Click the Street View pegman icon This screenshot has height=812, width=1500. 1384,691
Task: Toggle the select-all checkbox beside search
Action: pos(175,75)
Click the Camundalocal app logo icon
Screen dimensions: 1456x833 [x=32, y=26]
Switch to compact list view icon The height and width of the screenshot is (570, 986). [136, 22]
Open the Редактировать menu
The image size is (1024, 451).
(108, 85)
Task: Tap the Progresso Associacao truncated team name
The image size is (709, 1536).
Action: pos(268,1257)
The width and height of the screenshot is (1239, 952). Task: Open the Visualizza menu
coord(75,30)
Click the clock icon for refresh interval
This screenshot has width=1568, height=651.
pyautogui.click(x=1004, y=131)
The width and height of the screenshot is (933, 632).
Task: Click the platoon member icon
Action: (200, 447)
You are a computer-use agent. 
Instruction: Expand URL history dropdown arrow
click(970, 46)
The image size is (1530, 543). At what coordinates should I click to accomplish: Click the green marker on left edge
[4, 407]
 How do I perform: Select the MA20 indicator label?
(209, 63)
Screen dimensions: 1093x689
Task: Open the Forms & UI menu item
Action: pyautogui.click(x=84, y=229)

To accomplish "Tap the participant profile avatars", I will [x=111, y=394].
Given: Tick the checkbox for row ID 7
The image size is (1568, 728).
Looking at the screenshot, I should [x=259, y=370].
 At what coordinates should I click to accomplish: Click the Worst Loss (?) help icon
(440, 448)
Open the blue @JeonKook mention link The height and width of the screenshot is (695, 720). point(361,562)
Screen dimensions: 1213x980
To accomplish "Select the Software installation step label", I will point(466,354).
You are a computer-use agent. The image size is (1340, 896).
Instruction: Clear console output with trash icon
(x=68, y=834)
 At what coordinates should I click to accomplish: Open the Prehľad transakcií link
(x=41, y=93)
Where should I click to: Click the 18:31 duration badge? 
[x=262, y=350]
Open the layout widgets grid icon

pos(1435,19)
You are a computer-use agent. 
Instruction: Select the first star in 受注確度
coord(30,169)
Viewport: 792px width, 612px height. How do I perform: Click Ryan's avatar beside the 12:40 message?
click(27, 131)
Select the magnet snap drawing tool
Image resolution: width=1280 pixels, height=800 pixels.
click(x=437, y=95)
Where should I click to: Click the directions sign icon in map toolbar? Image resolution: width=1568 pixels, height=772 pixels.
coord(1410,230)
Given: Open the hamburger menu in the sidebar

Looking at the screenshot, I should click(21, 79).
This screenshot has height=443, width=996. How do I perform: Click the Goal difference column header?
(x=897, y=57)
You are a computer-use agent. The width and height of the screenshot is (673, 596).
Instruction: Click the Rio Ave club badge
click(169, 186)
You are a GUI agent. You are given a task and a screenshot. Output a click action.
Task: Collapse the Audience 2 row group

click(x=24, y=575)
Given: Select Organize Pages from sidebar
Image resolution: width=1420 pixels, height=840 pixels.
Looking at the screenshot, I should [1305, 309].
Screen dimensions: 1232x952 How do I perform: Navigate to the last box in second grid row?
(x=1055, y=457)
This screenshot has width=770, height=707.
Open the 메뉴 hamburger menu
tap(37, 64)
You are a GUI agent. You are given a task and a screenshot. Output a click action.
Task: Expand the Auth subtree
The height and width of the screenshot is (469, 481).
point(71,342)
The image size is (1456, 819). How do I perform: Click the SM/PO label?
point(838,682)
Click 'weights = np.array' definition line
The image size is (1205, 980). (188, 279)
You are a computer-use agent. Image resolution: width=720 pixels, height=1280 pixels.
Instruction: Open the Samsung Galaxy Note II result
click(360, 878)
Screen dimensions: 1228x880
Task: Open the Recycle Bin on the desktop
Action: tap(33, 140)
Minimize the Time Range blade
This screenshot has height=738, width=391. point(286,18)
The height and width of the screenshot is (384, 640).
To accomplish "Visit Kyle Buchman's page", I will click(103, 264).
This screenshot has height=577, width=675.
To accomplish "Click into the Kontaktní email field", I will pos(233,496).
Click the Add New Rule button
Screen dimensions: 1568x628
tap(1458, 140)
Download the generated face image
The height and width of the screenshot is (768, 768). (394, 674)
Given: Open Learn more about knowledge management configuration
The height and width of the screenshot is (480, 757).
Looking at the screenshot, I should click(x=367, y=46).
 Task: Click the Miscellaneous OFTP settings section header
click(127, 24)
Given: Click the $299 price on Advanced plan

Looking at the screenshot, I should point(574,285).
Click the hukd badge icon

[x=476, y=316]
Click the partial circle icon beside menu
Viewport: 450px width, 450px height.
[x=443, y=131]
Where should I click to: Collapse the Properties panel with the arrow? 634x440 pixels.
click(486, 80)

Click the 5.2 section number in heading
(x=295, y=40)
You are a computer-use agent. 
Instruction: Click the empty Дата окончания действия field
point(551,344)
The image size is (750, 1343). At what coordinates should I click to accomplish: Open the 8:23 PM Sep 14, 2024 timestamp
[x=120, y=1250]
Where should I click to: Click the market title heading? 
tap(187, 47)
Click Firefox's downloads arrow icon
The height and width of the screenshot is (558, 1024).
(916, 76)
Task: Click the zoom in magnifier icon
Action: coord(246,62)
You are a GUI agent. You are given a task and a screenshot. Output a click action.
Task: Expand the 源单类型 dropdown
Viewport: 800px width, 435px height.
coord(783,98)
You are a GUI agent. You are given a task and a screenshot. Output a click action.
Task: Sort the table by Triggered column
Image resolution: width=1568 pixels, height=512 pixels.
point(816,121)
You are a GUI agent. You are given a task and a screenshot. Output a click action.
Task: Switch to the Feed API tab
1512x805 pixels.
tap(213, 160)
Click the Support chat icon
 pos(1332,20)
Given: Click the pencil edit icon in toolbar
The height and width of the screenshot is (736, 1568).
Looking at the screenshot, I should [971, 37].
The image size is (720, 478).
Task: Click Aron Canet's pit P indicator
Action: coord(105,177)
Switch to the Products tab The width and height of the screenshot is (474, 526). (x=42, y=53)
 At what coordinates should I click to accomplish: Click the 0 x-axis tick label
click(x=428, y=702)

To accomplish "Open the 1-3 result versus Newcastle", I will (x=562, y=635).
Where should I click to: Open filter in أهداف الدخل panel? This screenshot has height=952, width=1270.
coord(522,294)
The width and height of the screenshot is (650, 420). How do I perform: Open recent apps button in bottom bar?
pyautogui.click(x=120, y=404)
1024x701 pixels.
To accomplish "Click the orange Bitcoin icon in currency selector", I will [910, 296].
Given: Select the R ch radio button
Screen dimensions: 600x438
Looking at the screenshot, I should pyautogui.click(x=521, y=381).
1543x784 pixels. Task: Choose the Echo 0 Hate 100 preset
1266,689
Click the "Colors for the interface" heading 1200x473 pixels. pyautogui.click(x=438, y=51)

*REQUIREMENT*.
Copy out the records word for word, beginning at the line that contains "Viewport: 792px width, 612px" and stopping after the line that contains "tap(1458, 140)", with both of those lines included.

*RIGHT ANSWER*.
Viewport: 792px width, 612px height. How do I perform: Click Ryan's avatar beside the 12:40 message?
click(27, 131)
Select the magnet snap drawing tool
Image resolution: width=1280 pixels, height=800 pixels.
click(x=437, y=95)
Where should I click to: Click the directions sign icon in map toolbar? Image resolution: width=1568 pixels, height=772 pixels.
coord(1410,230)
Given: Open the hamburger menu in the sidebar

Looking at the screenshot, I should click(21, 79).
This screenshot has height=443, width=996. How do I perform: Click the Goal difference column header?
(x=897, y=57)
You are a computer-use agent. The width and height of the screenshot is (673, 596).
Instruction: Click the Rio Ave club badge
click(169, 186)
You are a GUI agent. You are given a task and a screenshot. Output a click action.
Task: Collapse the Audience 2 row group

click(x=24, y=575)
Given: Select Organize Pages from sidebar
Image resolution: width=1420 pixels, height=840 pixels.
Looking at the screenshot, I should [1305, 309].
Screen dimensions: 1232x952 How do I perform: Navigate to the last box in second grid row?
(x=1055, y=457)
This screenshot has width=770, height=707.
Open the 메뉴 hamburger menu
tap(37, 64)
You are a GUI agent. You are given a task and a screenshot. Output a click action.
Task: Expand the Auth subtree
The height and width of the screenshot is (469, 481).
point(71,342)
The image size is (1456, 819). How do I perform: Click the SM/PO label?
point(838,682)
Click 'weights = np.array' definition line
The image size is (1205, 980). (188, 279)
You are a computer-use agent. Image resolution: width=720 pixels, height=1280 pixels.
Instruction: Open the Samsung Galaxy Note II result
click(360, 878)
Screen dimensions: 1228x880
Task: Open the Recycle Bin on the desktop
Action: tap(33, 140)
Minimize the Time Range blade
This screenshot has height=738, width=391. point(286,18)
The height and width of the screenshot is (384, 640).
To accomplish "Visit Kyle Buchman's page", I will click(103, 264).
This screenshot has height=577, width=675.
To accomplish "Click into the Kontaktní email field", I will pos(233,496).
Click the Add New Rule button
Screen dimensions: 1568x628
tap(1458, 140)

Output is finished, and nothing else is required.